• Record extracts
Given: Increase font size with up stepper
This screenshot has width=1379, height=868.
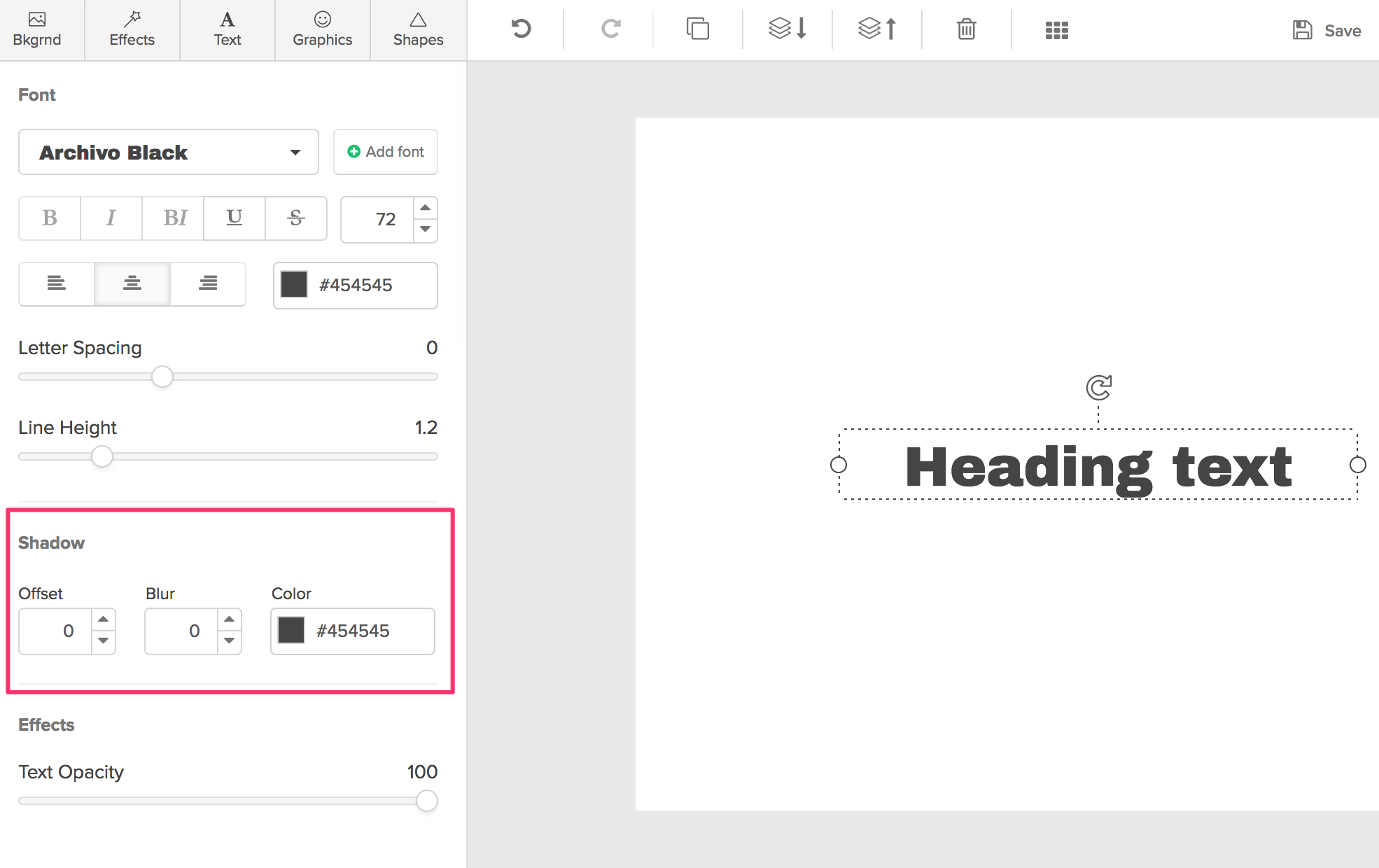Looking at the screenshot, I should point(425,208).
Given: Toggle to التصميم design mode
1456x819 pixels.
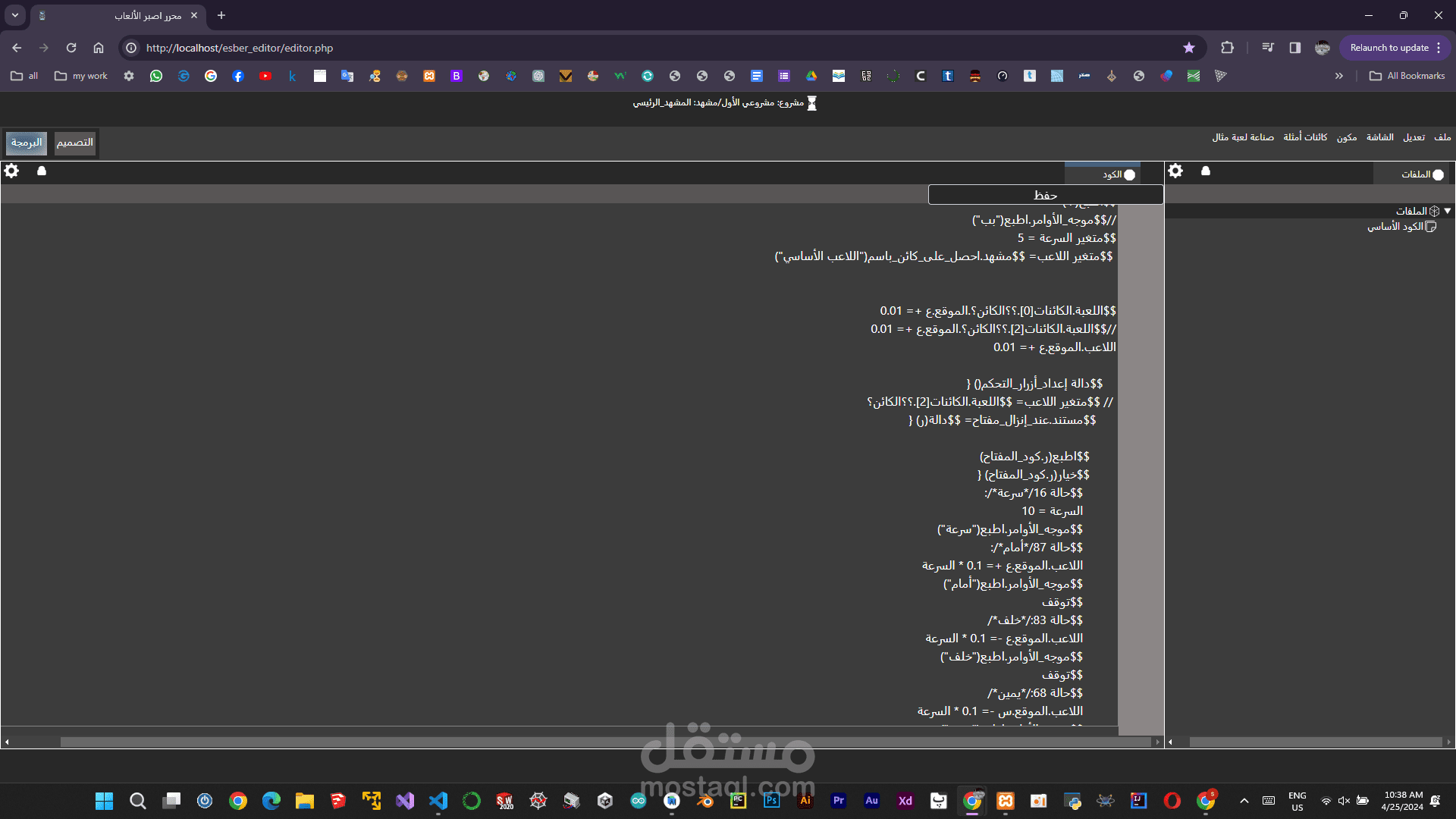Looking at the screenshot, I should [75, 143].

==

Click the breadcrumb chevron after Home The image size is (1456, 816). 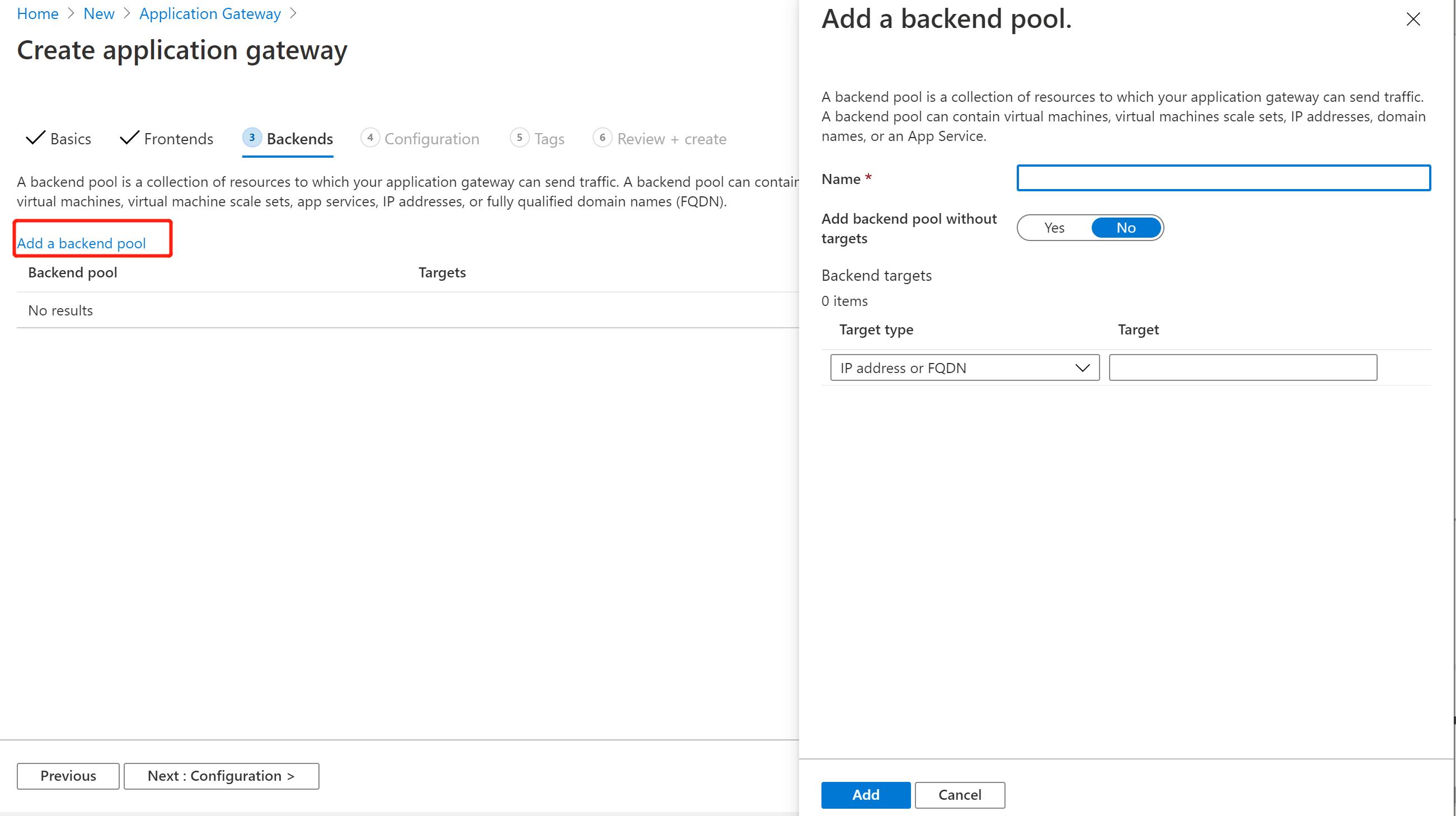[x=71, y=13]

* * *

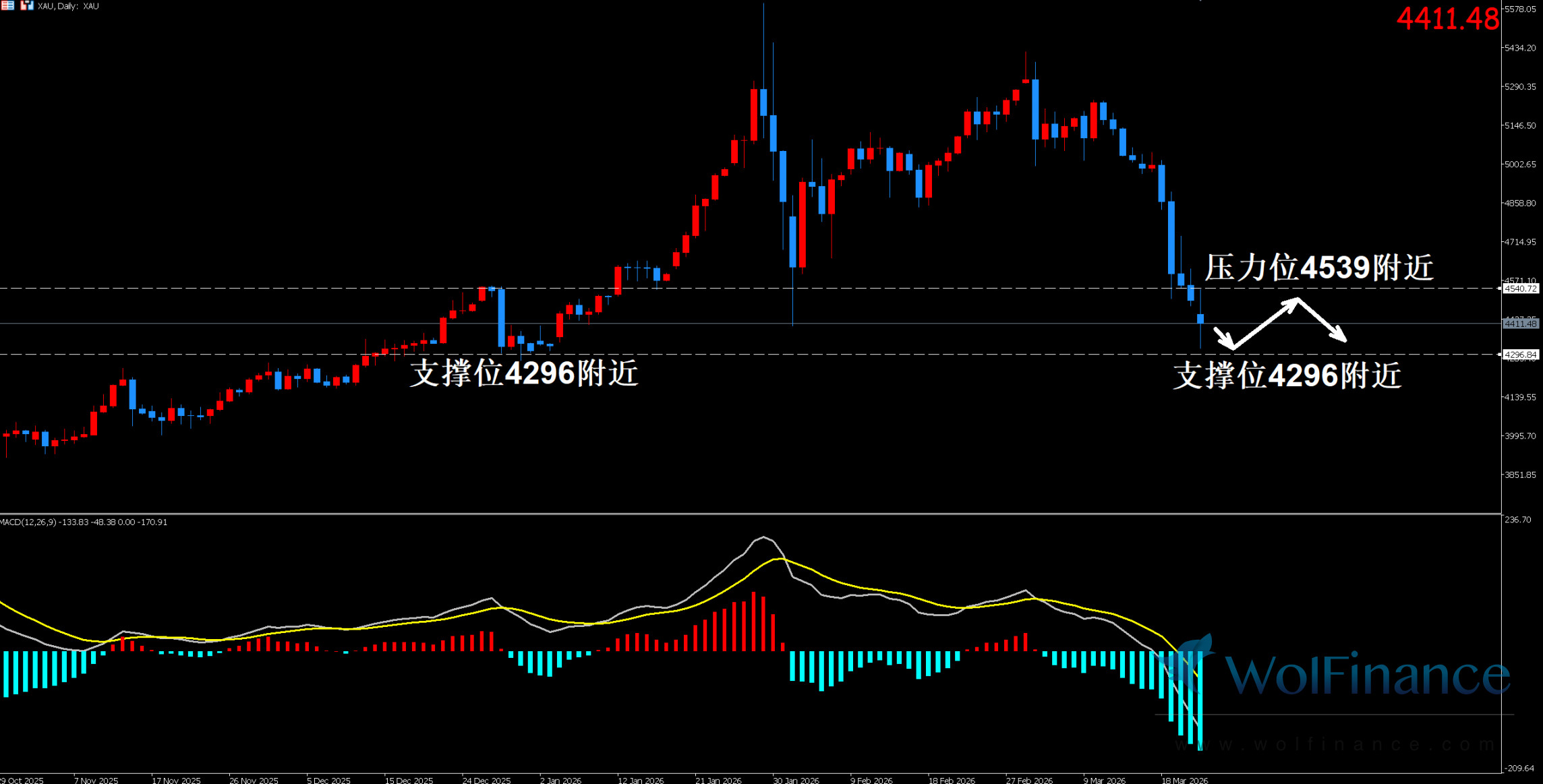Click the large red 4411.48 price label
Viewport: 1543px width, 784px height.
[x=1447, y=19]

• Description of the task
How many lines in the data contain the string "Given"? Respond with the number only.

• Response
2